* **Task statement**: Make a verbatim copy of the records; pictures stay out.
:: Task data ::
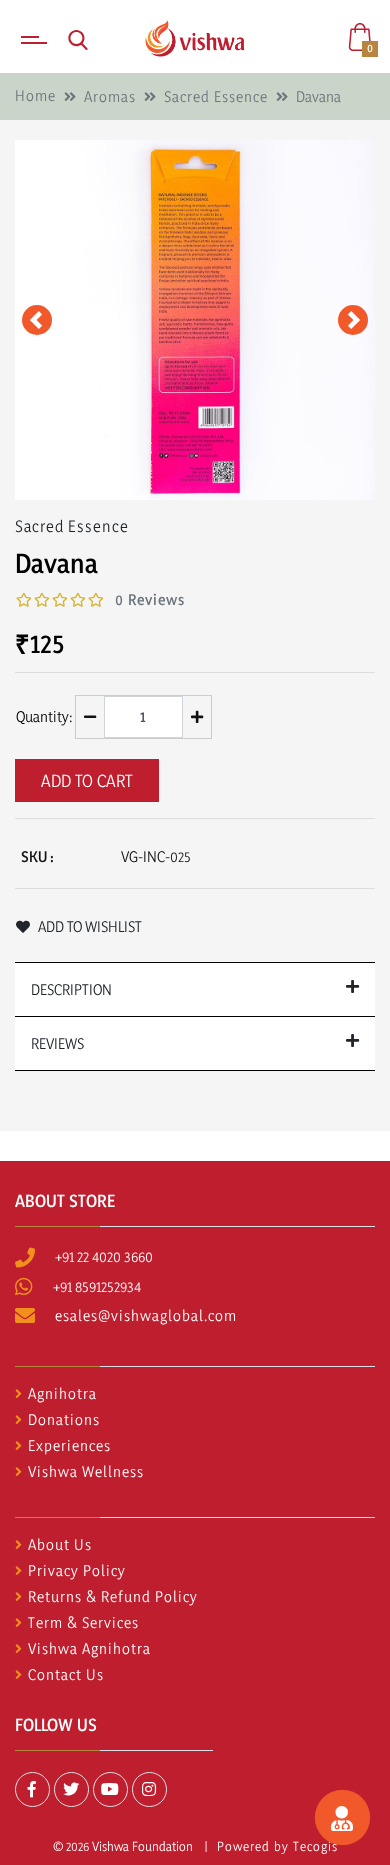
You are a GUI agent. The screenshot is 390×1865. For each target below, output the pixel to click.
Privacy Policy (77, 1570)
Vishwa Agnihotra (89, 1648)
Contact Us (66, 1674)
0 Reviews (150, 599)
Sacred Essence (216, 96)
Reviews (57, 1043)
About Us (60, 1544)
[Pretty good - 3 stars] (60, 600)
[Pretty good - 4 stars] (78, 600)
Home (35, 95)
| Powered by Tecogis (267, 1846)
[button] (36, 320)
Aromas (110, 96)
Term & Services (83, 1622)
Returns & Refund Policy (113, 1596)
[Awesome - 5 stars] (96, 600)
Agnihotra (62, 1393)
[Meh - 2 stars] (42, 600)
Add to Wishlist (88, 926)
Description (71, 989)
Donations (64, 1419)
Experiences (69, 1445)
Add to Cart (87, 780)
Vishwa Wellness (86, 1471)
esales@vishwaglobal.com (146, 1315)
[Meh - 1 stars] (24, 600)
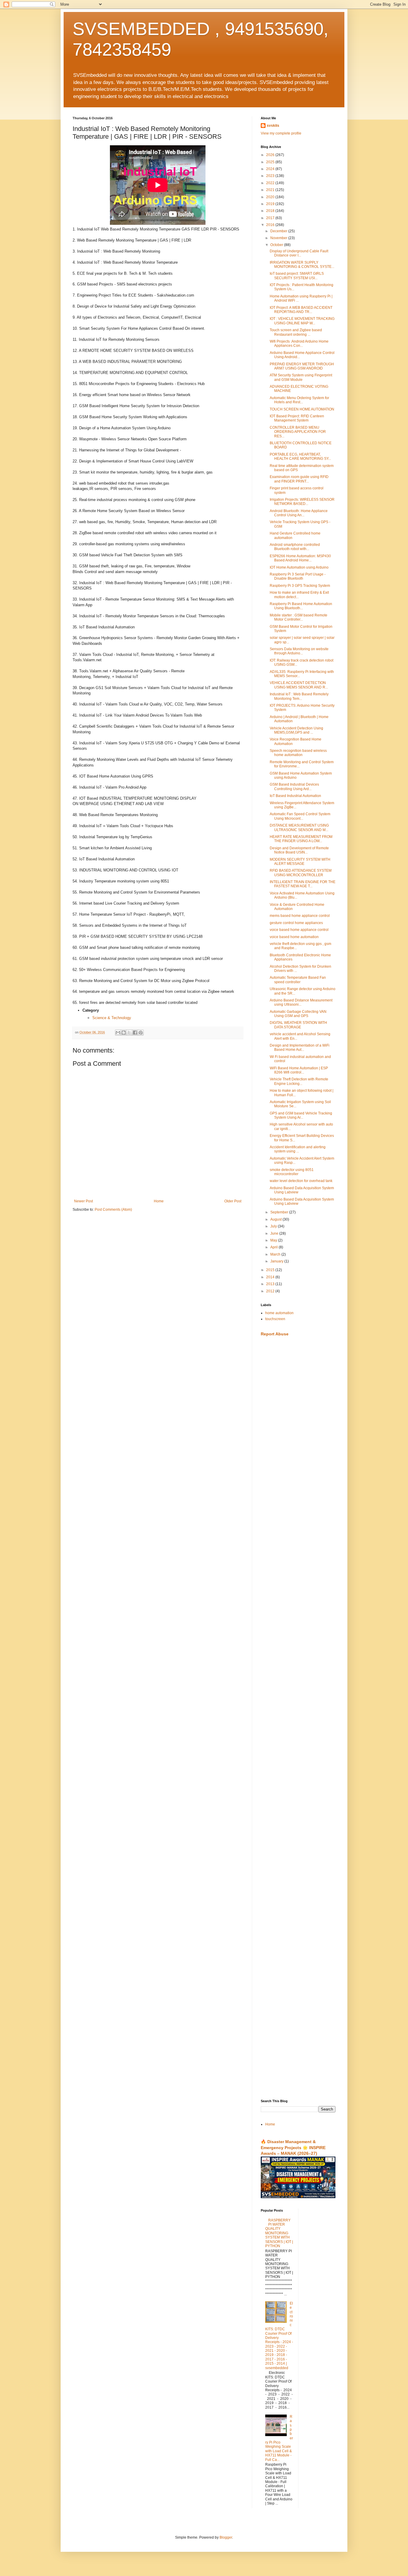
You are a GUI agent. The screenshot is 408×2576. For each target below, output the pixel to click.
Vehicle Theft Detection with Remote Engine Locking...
:::
* **Response below**:
You are a GUI agent. The screenshot is 390×1865. For each target below, output the pixel to click.
Privacy Policy (77, 1570)
Vishwa Agnihotra (89, 1648)
Contact Us (66, 1674)
0 Reviews (150, 599)
Sacred Essence (216, 96)
Reviews (57, 1043)
About Us (60, 1544)
[Pretty good - 3 stars] (60, 600)
[Pretty good - 4 stars] (78, 600)
Home (35, 95)
| Powered by Tecogis (267, 1846)
[button] (36, 320)
Aromas (110, 96)
Term & Services (83, 1622)
Returns & Refund Policy (113, 1596)
[Awesome - 5 stars] (96, 600)
Agnihotra (62, 1393)
[Meh - 2 stars] (42, 600)
Add to Wishlist (88, 926)
Description (71, 989)
Donations (64, 1419)
Experiences (69, 1445)
Add to Cart (87, 780)
Vishwa Wellness (86, 1471)
esales@vishwaglobal.com (146, 1315)
[Meh - 1 stars] (24, 600)
You are a GUI agent. The screenshot is 408×2576. For each target below, output the pixel to click.
Vehicle Theft Detection with Remote Engine Locking...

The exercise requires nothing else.